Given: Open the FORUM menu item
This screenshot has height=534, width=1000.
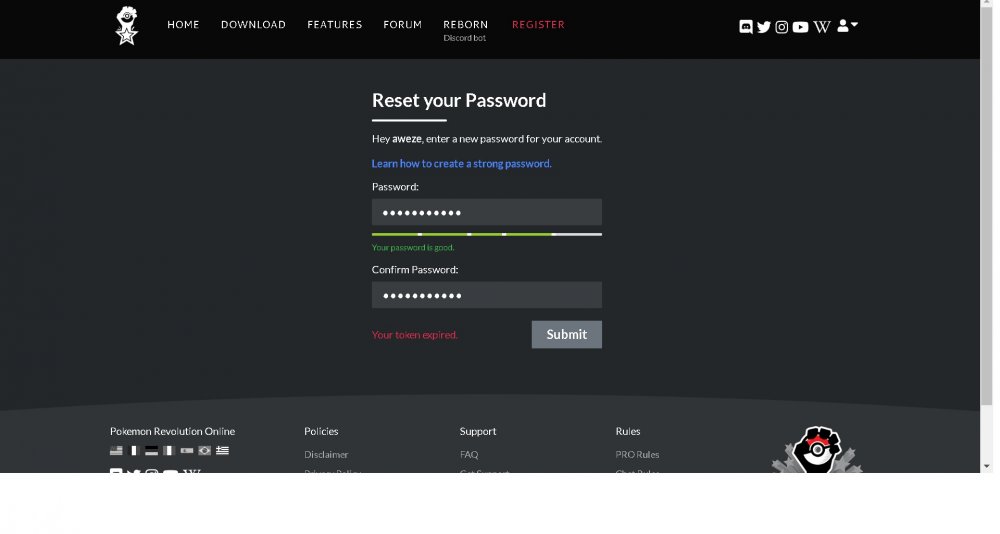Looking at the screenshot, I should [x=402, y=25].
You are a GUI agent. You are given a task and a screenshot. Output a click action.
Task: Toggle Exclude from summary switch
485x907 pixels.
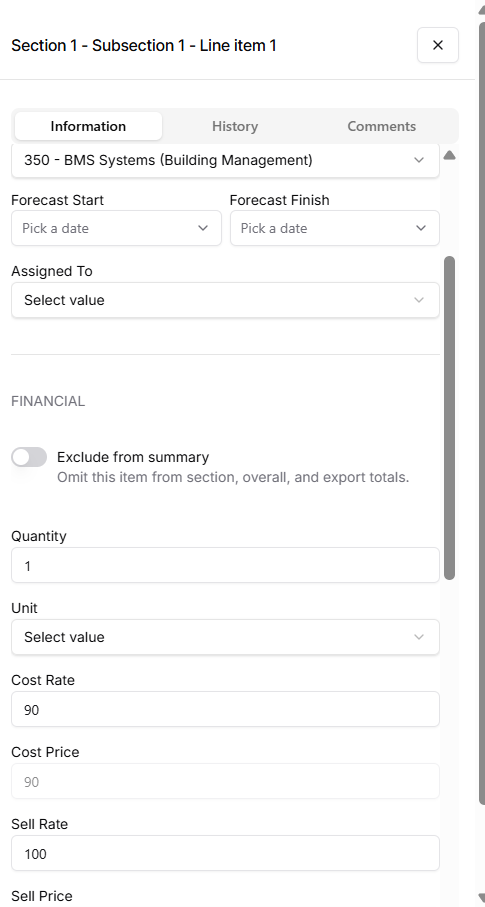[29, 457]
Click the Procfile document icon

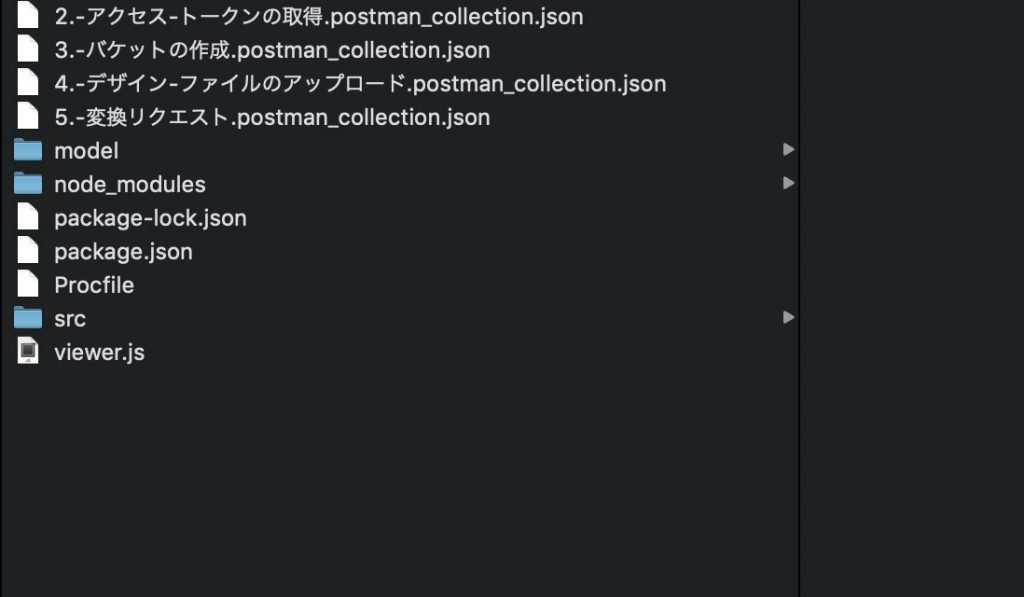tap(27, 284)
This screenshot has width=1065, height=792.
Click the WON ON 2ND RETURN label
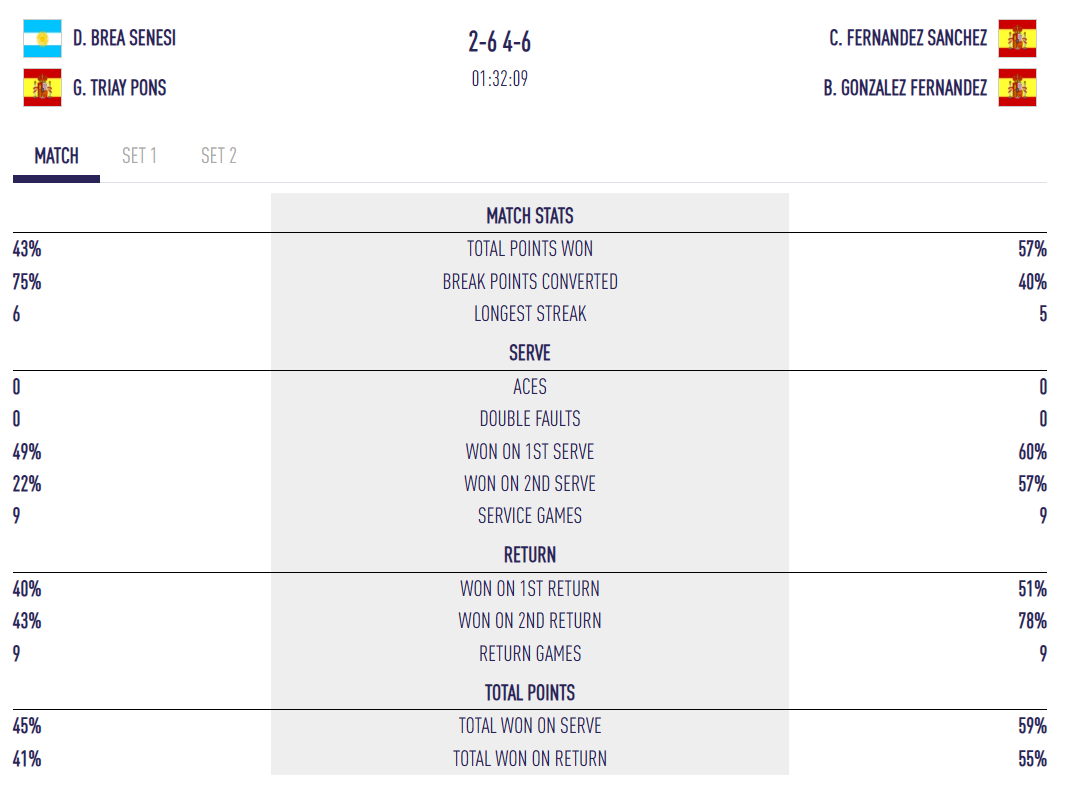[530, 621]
....
_ASSIGNED TASK_
Copy out every entry above, character for character, excluding pictures.

_RESULT_
Given: Open the FORUM menu item
This screenshot has height=534, width=1000.
Looking at the screenshot, I should [x=402, y=25].
You are a GUI agent. You are given a task and a screenshot. Output a click action.
Task: Toggle Exclude from summary switch
485x907 pixels.
[29, 457]
Click the Procfile document icon

tap(27, 284)
This screenshot has width=1065, height=792.
Click the WON ON 2ND RETURN label
[530, 621]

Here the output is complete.